Task statement ▸ Rewrite the stretch of records from the line containing "Task: Open the Dropbox tray icon" through the line containing "Action: (x=135, y=479)", replacing "GUI agent" with "computer-use agent" and leaving everything else unchanged.
_ _ _
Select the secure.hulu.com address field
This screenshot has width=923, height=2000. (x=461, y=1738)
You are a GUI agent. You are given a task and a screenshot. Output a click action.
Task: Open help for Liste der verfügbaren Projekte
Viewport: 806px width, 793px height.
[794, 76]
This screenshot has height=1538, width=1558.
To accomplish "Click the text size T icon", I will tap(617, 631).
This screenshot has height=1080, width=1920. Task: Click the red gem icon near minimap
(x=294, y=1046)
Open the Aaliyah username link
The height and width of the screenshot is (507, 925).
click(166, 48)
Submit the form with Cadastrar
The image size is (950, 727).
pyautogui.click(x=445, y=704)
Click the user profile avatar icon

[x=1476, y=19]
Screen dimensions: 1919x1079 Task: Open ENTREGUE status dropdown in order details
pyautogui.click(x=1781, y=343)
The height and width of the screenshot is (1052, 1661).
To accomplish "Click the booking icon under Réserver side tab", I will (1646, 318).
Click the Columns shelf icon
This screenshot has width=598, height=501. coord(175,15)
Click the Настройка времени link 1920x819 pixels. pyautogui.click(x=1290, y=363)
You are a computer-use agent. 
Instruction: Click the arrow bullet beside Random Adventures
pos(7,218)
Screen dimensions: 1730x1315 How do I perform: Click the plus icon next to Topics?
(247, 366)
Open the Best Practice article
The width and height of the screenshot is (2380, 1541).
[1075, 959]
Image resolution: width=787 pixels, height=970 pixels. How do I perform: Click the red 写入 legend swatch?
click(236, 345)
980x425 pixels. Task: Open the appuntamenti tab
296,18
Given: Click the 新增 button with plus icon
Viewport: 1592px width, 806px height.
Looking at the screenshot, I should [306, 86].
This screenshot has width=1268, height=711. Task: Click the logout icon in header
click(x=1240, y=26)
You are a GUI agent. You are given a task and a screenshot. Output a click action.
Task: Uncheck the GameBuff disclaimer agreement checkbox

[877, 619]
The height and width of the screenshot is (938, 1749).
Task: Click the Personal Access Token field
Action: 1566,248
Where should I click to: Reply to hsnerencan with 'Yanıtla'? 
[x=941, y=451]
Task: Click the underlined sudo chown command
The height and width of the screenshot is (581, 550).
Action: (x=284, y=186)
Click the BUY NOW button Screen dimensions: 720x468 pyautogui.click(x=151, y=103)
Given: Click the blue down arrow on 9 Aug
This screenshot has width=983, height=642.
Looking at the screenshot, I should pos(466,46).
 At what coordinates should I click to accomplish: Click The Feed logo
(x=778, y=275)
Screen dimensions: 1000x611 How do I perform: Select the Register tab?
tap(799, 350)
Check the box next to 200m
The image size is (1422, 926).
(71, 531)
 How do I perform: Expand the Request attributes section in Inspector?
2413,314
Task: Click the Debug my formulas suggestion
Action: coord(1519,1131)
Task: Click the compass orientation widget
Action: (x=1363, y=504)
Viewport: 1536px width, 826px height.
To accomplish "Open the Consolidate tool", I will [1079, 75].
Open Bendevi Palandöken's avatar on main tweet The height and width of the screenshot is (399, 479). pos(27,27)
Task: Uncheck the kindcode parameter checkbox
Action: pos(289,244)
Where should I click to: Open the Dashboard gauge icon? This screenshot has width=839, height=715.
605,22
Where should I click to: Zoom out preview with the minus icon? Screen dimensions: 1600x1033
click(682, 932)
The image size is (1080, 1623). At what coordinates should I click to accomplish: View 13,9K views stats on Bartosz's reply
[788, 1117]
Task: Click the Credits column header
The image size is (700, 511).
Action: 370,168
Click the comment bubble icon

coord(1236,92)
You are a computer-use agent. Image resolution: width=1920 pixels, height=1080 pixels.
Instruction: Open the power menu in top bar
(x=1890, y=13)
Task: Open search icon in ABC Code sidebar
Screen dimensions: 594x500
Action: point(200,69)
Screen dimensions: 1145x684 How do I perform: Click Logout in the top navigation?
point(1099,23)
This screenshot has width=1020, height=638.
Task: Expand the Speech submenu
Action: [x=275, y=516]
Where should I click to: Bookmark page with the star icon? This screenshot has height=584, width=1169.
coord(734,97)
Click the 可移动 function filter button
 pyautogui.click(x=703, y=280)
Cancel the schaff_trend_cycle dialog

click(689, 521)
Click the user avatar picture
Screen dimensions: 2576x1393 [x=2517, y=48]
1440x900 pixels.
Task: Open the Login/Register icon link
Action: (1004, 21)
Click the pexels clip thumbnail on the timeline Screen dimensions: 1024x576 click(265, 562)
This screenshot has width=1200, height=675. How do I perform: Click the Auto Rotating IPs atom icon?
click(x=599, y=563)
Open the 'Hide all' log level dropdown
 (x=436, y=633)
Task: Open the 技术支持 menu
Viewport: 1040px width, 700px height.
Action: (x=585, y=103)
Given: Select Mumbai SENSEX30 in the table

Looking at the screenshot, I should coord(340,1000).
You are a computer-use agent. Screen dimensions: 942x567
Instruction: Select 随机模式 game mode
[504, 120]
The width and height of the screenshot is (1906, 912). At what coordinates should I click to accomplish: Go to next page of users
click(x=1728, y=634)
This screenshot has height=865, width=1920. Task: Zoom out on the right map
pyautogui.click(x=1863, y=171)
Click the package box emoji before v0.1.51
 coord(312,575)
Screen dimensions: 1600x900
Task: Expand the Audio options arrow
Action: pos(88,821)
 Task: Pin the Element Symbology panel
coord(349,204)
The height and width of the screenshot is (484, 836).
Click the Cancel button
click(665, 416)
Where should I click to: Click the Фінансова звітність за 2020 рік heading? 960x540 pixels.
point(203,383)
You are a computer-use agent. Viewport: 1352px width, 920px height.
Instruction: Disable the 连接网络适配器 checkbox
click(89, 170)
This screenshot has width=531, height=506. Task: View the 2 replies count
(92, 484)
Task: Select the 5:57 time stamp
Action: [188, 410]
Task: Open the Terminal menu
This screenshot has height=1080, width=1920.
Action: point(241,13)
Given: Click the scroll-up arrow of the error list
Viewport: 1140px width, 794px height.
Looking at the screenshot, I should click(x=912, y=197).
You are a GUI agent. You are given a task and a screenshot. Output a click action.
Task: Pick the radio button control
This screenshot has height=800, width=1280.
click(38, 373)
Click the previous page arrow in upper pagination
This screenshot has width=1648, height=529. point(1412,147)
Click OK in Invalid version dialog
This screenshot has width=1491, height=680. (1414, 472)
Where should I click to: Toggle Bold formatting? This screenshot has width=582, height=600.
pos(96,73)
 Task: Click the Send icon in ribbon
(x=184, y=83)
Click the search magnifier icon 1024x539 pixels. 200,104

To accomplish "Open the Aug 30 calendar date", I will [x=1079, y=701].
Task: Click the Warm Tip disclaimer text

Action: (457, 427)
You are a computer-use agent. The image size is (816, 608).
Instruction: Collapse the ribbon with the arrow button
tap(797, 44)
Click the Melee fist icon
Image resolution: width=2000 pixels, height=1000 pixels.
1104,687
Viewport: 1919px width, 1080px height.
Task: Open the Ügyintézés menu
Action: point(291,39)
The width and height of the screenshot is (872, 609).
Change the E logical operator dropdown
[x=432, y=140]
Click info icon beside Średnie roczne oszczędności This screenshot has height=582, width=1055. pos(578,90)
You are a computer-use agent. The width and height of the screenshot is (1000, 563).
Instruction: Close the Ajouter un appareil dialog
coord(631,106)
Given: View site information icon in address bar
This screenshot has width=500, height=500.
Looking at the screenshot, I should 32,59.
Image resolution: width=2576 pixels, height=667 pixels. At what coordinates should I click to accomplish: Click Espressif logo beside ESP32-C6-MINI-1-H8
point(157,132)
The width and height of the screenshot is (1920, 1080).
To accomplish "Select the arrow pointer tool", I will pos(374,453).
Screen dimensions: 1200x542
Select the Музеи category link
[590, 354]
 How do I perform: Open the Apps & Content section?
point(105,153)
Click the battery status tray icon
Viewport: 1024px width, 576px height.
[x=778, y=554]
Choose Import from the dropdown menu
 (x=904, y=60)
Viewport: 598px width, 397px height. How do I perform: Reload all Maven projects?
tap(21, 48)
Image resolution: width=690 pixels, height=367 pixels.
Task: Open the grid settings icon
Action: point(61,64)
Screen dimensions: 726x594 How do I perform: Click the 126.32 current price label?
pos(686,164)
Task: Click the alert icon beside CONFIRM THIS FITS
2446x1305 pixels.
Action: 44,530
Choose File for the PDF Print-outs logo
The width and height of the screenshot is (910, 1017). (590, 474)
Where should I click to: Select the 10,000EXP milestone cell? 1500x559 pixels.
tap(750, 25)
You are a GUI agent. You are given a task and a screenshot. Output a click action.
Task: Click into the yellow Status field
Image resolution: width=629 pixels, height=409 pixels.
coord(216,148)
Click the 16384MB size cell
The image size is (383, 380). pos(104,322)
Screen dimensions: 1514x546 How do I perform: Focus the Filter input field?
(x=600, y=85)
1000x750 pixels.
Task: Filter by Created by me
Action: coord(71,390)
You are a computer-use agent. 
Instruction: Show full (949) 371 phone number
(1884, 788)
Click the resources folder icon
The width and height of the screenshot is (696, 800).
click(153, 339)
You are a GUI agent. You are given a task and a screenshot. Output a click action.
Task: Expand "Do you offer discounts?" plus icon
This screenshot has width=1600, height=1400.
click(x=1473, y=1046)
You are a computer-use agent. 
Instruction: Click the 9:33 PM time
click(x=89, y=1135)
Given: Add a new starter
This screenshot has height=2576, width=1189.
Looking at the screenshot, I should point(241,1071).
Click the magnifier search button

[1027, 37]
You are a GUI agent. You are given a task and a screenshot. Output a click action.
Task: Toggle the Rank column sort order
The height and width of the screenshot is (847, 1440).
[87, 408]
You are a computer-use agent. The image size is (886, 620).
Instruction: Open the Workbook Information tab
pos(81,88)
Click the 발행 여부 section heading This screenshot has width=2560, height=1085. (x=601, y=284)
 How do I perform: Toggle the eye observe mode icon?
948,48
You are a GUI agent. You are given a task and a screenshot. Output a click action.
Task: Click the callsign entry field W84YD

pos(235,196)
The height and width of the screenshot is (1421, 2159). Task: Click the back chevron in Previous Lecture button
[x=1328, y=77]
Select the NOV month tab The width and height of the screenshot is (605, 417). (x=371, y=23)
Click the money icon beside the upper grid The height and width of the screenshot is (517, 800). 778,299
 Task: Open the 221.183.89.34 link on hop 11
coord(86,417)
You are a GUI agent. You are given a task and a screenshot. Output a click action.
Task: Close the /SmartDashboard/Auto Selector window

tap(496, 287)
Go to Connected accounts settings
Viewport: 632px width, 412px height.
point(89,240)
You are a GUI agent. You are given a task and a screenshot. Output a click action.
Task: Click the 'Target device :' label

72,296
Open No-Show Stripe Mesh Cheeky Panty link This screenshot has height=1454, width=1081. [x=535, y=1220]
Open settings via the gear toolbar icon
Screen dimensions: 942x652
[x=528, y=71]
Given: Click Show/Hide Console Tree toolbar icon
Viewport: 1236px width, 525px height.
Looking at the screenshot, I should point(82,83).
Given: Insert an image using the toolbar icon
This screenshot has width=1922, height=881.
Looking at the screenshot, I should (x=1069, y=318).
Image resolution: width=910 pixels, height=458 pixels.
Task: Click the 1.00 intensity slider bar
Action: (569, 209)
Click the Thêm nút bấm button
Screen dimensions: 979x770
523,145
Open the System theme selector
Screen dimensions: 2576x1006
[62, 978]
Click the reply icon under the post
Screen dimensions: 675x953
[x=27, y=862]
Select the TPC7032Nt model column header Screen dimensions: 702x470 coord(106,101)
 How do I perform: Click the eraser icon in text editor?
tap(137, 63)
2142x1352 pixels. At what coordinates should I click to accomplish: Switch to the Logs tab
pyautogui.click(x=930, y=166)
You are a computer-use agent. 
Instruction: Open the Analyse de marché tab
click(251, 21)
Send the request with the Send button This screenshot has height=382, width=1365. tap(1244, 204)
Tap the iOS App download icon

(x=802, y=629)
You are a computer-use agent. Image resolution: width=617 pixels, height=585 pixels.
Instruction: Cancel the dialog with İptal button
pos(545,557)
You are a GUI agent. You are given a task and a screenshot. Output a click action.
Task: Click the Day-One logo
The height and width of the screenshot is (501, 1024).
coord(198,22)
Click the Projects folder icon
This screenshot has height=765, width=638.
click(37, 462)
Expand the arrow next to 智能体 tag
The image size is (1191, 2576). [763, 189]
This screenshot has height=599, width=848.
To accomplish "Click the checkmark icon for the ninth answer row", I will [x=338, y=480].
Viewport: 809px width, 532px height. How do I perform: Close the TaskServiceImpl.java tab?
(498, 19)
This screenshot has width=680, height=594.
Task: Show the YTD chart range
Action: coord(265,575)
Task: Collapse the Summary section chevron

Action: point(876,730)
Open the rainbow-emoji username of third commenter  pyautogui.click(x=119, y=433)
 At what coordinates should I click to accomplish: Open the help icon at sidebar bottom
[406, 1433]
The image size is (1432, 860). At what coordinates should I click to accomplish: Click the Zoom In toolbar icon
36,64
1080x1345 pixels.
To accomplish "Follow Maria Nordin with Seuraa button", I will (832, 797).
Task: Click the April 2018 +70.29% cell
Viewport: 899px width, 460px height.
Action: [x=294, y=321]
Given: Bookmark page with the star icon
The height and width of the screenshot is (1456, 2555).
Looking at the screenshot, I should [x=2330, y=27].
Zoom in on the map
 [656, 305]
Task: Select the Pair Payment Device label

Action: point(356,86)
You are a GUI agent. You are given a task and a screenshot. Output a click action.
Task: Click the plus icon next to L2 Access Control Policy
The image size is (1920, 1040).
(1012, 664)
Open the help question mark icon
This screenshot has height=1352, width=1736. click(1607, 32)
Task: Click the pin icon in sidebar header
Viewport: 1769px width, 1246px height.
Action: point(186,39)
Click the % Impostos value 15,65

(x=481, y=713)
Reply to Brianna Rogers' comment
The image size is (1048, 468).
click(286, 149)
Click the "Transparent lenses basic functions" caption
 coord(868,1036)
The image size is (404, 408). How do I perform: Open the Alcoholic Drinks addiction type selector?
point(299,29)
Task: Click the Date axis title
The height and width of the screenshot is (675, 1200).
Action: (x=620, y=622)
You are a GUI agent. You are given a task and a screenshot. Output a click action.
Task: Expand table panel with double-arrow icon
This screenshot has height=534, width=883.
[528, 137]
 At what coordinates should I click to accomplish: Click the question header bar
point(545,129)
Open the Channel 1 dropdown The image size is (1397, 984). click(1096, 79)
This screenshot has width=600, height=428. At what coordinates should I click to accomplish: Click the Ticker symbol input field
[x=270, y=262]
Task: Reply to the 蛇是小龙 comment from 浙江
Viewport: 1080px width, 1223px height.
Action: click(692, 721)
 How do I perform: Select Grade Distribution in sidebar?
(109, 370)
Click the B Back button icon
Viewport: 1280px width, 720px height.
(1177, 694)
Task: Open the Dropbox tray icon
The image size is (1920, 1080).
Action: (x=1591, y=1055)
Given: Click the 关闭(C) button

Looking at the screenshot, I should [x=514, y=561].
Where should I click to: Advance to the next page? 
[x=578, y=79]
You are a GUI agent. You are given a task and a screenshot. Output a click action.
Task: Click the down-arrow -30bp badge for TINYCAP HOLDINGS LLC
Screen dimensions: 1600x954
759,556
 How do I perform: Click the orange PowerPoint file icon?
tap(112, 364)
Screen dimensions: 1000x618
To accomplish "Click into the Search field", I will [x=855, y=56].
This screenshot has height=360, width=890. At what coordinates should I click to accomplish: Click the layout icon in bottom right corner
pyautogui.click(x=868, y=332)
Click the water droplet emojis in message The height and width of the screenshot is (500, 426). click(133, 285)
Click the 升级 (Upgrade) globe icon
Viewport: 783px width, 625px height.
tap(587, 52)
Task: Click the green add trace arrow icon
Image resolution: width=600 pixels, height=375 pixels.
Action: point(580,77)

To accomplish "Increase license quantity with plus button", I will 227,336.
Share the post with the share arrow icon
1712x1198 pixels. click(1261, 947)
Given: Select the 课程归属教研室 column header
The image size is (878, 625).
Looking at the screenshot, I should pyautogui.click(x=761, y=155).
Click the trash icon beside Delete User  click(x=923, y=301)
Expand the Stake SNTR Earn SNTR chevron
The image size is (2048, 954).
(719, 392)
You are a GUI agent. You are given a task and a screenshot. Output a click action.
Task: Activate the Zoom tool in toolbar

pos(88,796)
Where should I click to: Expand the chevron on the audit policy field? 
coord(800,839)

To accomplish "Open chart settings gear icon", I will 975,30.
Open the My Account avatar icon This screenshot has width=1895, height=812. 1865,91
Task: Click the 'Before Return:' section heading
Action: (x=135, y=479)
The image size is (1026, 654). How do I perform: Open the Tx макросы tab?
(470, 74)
_ _ _
Output for this exercise ▸
Task: Open the Dropbox tray icon
The image size is (1920, 1080).
Action: (x=1591, y=1055)
Given: Click the 关闭(C) button

Looking at the screenshot, I should [x=514, y=561].
Where should I click to: Advance to the next page? 
[x=578, y=79]
You are a computer-use agent. You are given a task and a screenshot. Output a click action.
Task: Click the down-arrow -30bp badge for TINYCAP HOLDINGS LLC
Screen dimensions: 1600x954
759,556
 How do I perform: Click the orange PowerPoint file icon?
tap(112, 364)
Screen dimensions: 1000x618
To accomplish "Click into the Search field", I will [x=855, y=56].
This screenshot has height=360, width=890. At what coordinates should I click to accomplish: Click the layout icon in bottom right corner
pyautogui.click(x=868, y=332)
Click the water droplet emojis in message The height and width of the screenshot is (500, 426). click(133, 285)
Click the 升级 (Upgrade) globe icon
Viewport: 783px width, 625px height.
tap(587, 52)
Task: Click the green add trace arrow icon
Image resolution: width=600 pixels, height=375 pixels.
Action: point(580,77)

To accomplish "Increase license quantity with plus button", I will 227,336.
Share the post with the share arrow icon
1712x1198 pixels. click(1261, 947)
Given: Select the 课程归属教研室 column header
The image size is (878, 625).
Looking at the screenshot, I should pyautogui.click(x=761, y=155).
Click the trash icon beside Delete User  click(x=923, y=301)
Expand the Stake SNTR Earn SNTR chevron
The image size is (2048, 954).
(719, 392)
You are a computer-use agent. You are given a task and a screenshot. Output a click action.
Task: Activate the Zoom tool in toolbar

pos(88,796)
Where should I click to: Expand the chevron on the audit policy field? 
coord(800,839)

To accomplish "Open chart settings gear icon", I will 975,30.
Open the My Account avatar icon This screenshot has width=1895, height=812. 1865,91
Task: Click the 'Before Return:' section heading
Action: (x=135, y=479)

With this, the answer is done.